After the recent Imma debacle, it might have been expected that to save face – and the reputation of the Minister damaged in the politically-motivated board appointment to that institution – the Government would have treated the arts with the same pre-election generosity other sectors received. Not so. The disdain demonstrated in the Imma board manoeuvres and previous shabby treatment of the national cultural institutions and Culture Ireland is now matched by its meanness in the recent budget.

The stand-still allocation to the Arts Council, which has already been through years of cuts, confirms what many have suspected – that this Government places no value on the role or status of the arts. The raising of the tax-free income limit for creative artists is of benefit to only a few – and has the look of a public relations attempt to camouflage the failure to restore some of the cuts of recent years.

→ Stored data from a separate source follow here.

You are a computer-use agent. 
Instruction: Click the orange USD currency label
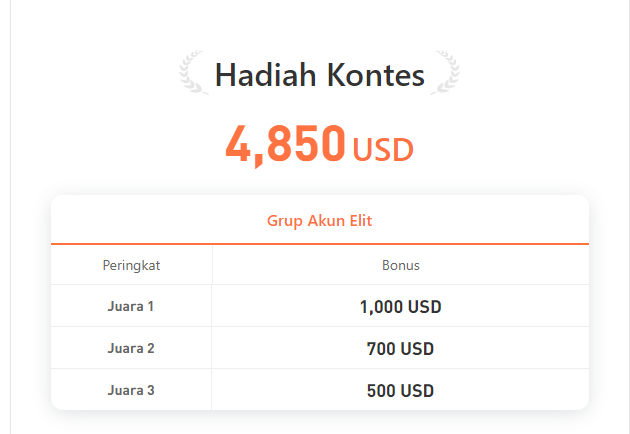click(383, 150)
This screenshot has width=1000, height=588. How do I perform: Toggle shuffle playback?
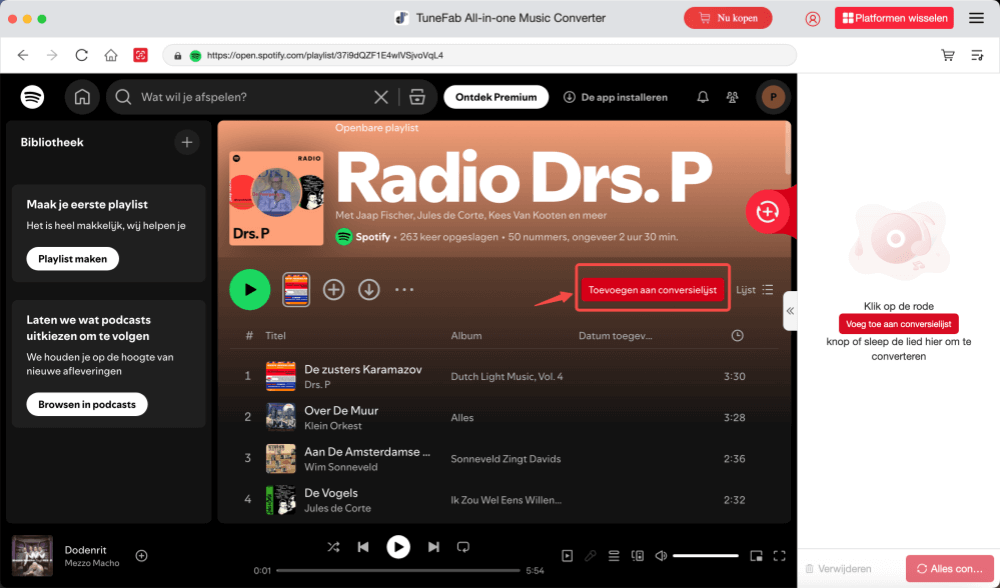pos(333,547)
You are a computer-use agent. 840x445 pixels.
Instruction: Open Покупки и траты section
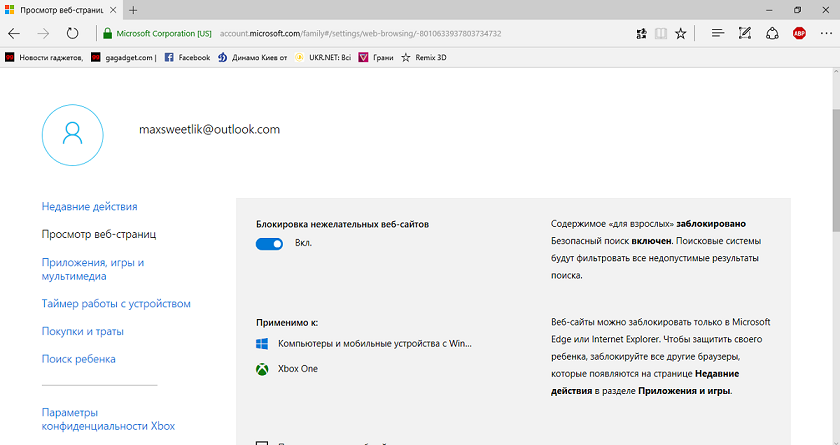coord(82,331)
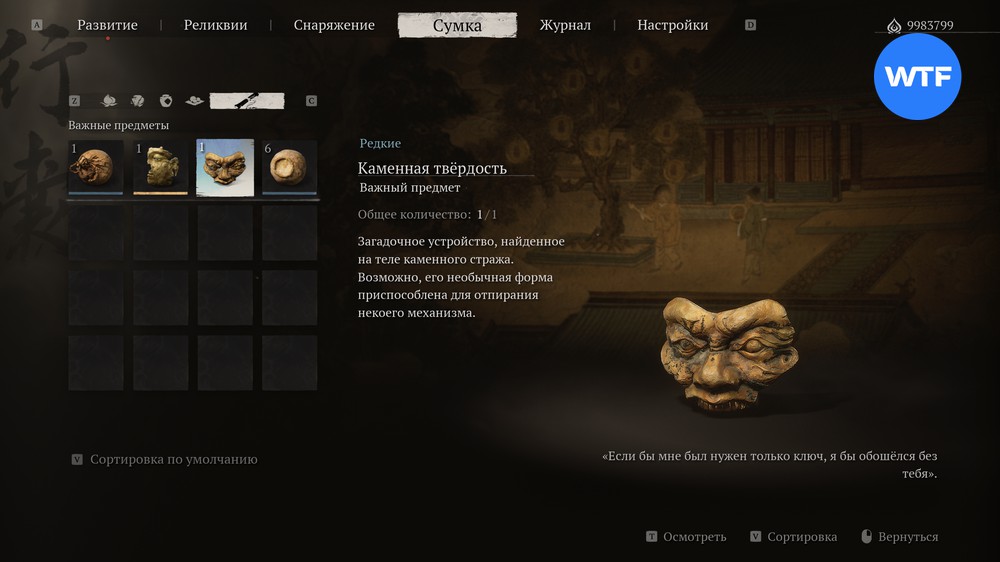This screenshot has width=1000, height=562.
Task: Open the peach consumables category icon
Action: click(109, 101)
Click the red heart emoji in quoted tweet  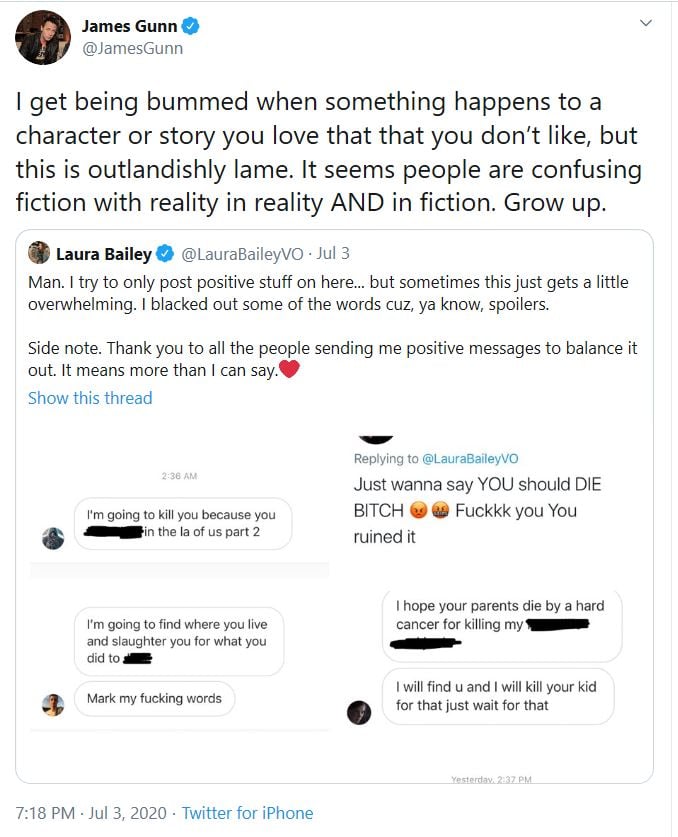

The €4 million fund allocated for the 2016 commemorations would be better spent safeguarding the heritage that previous generations did so much to gather and build into collections of vital importance to understanding of the past. Both our National Museum and National Library are struggling to survive in dire circumstances brought about by what appears to be official contempt for those two institutions.

With a detrimental 40 per cent cut in its exchequer subsidy since 2008, the museum is faced with the options of closures and introduction of admission charges – neither chimes with the commemoration of a seminal event in our history. The National Library has warned of similar cuts in services. The Government’s reckless dereliction of our heritage amounts to a form of cultural vandalism, a grave dishonour to those they plan to commemorate.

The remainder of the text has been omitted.